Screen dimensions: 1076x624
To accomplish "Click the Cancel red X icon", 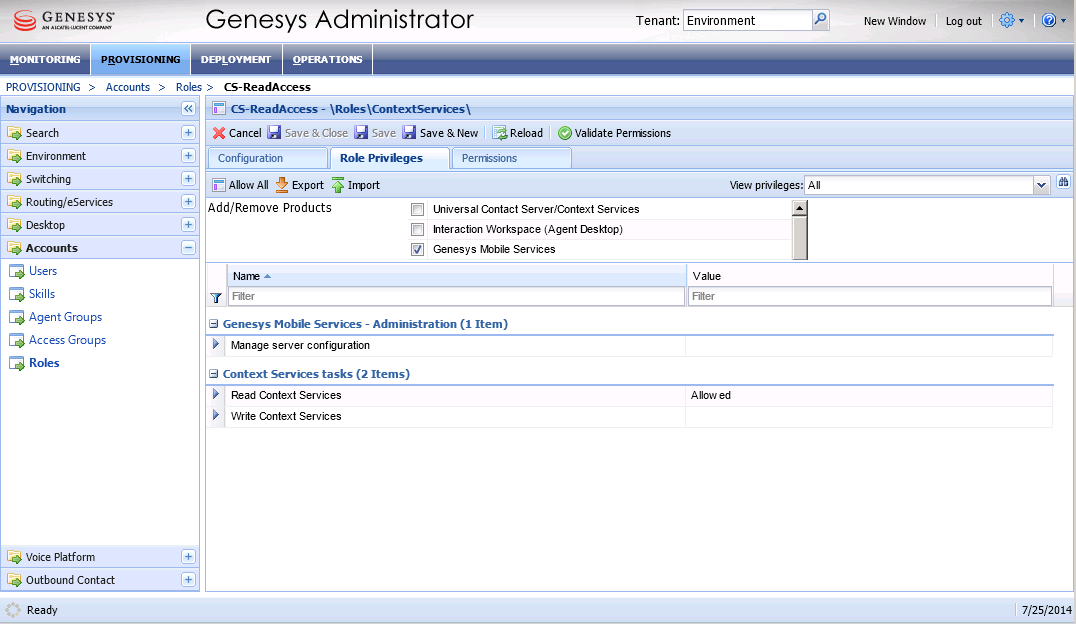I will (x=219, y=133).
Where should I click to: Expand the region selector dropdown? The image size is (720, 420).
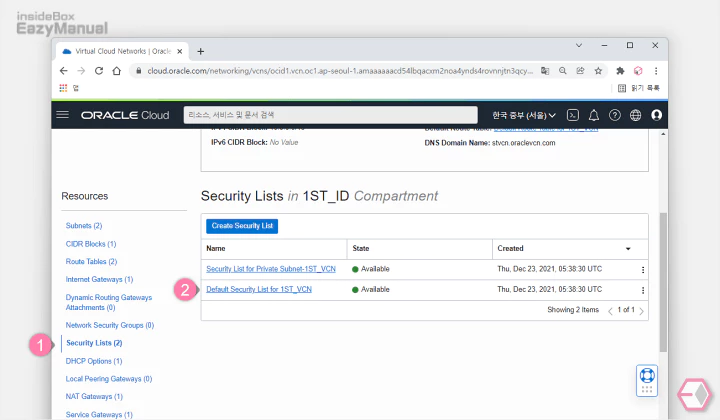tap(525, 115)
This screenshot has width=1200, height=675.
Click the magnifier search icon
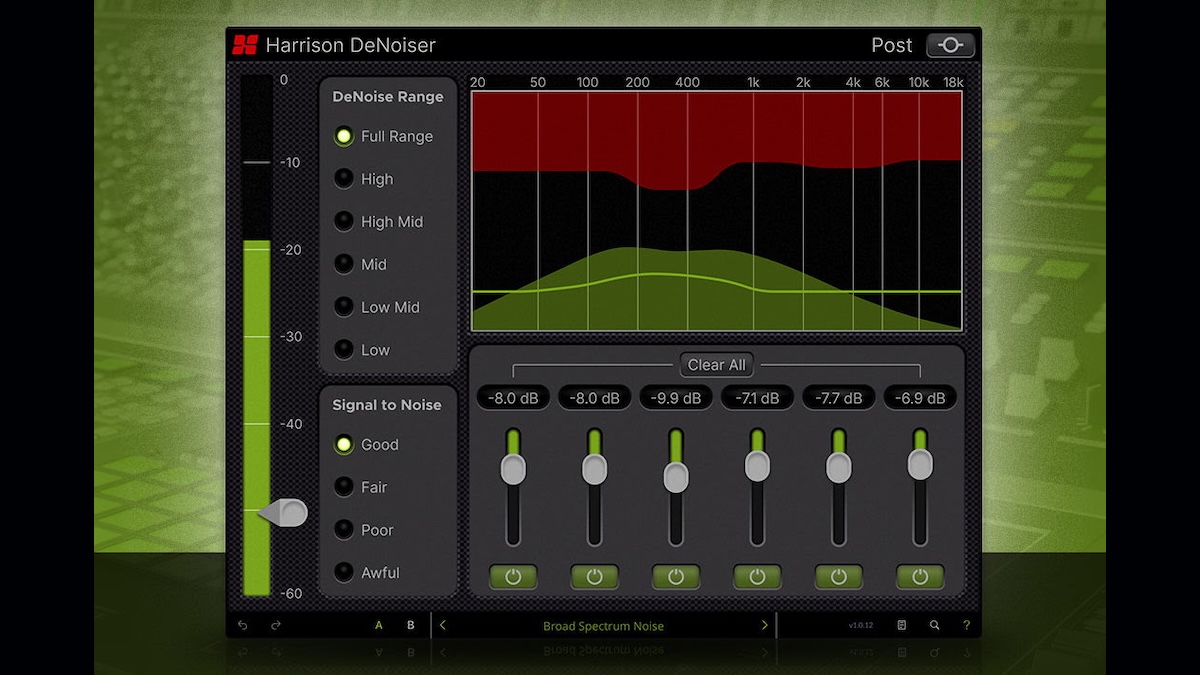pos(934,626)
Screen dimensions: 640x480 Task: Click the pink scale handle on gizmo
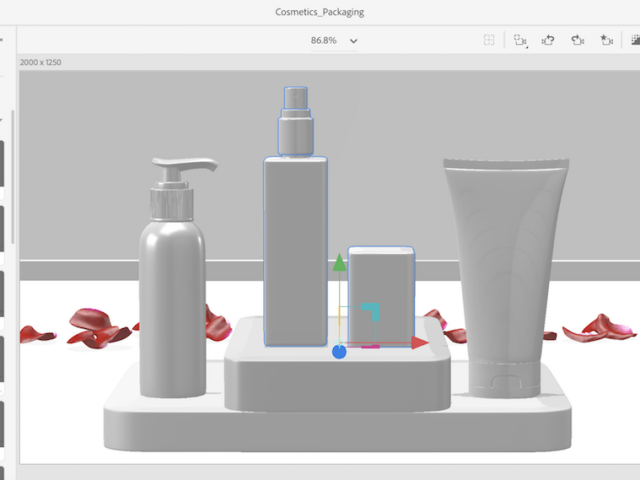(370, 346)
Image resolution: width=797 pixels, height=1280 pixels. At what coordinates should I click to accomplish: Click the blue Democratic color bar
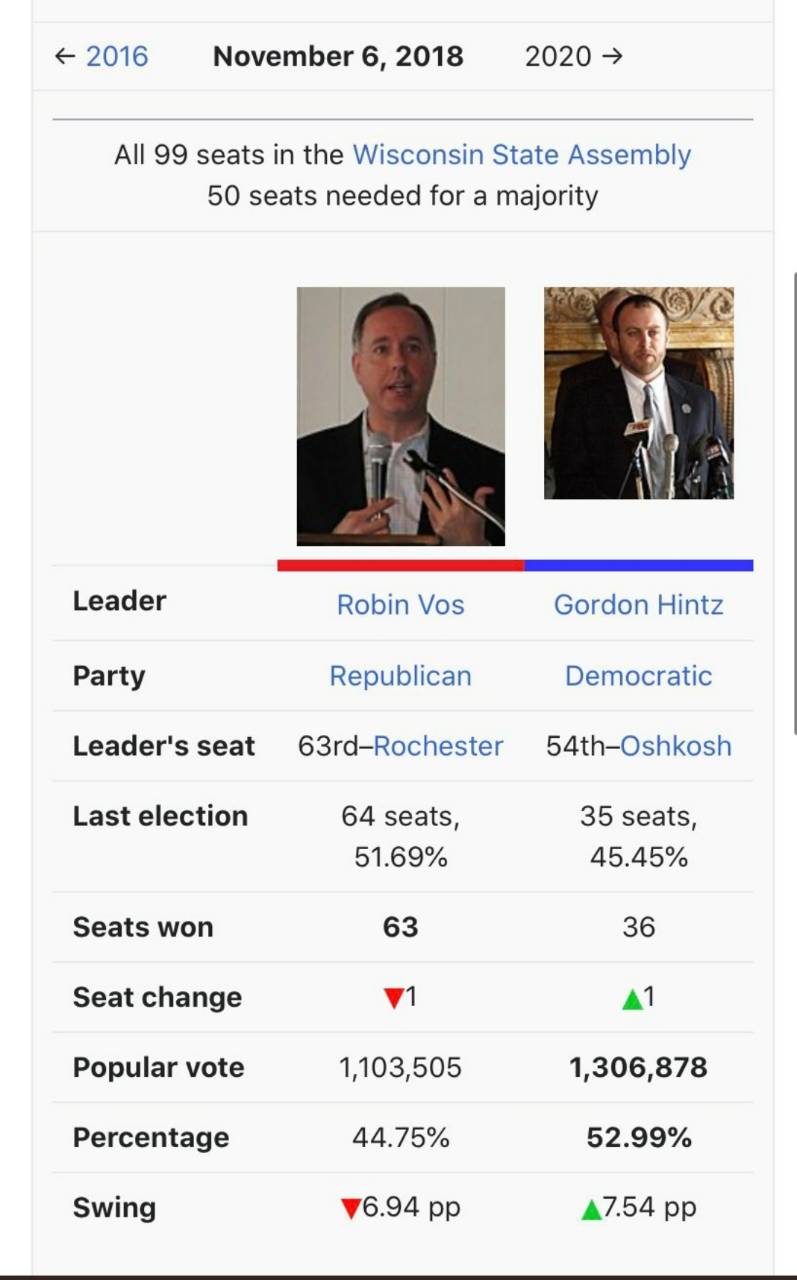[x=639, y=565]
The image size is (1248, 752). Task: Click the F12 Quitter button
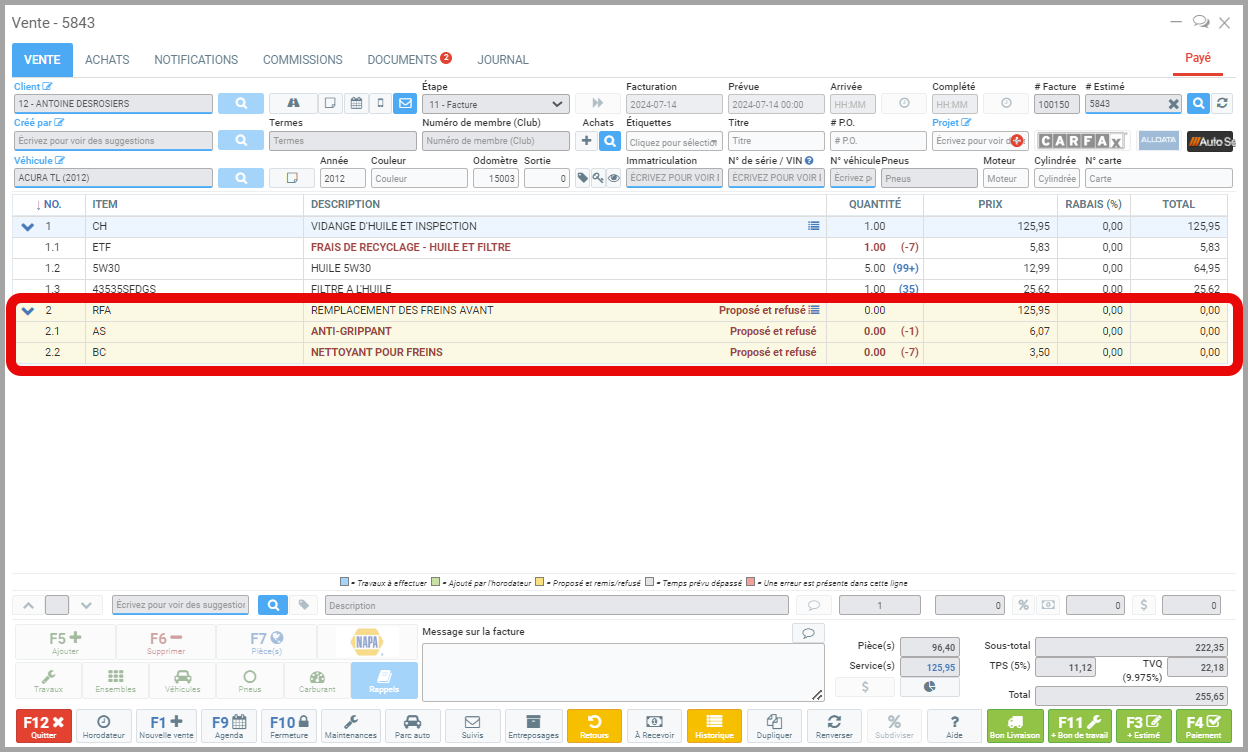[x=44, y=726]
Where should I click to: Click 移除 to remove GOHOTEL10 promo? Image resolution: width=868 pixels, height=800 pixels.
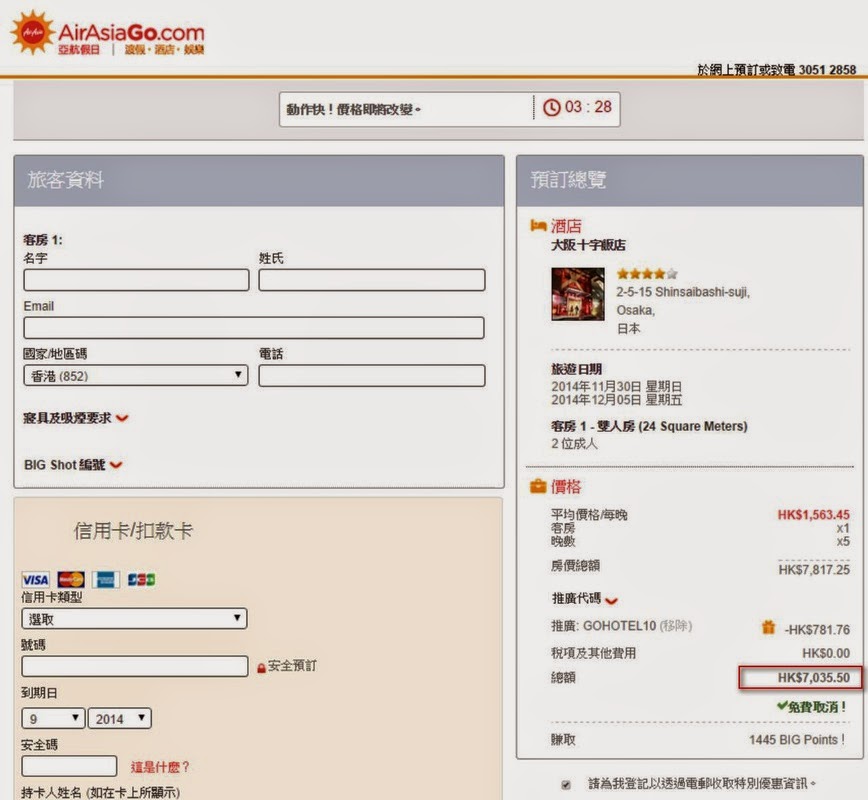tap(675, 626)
= = = = =
_What you have to do:_
Take the records above from the line with "Click the magnifier search icon" down to their last line and please copy those lines exactly, without the pictures.

_Your response:_
Click the magnifier search icon
pos(934,626)
Screen dimensions: 640x480 Task: Click the pink scale handle on gizmo
(370, 346)
Image resolution: width=797 pixels, height=1280 pixels. At what coordinates should I click to accomplish: Click the blue Democratic color bar
[x=639, y=565]
The image size is (1248, 752). Task: Click the F12 Quitter button
[x=44, y=726]
Where should I click to: Click 移除 to remove GOHOTEL10 promo? Image resolution: width=868 pixels, height=800 pixels.
tap(675, 626)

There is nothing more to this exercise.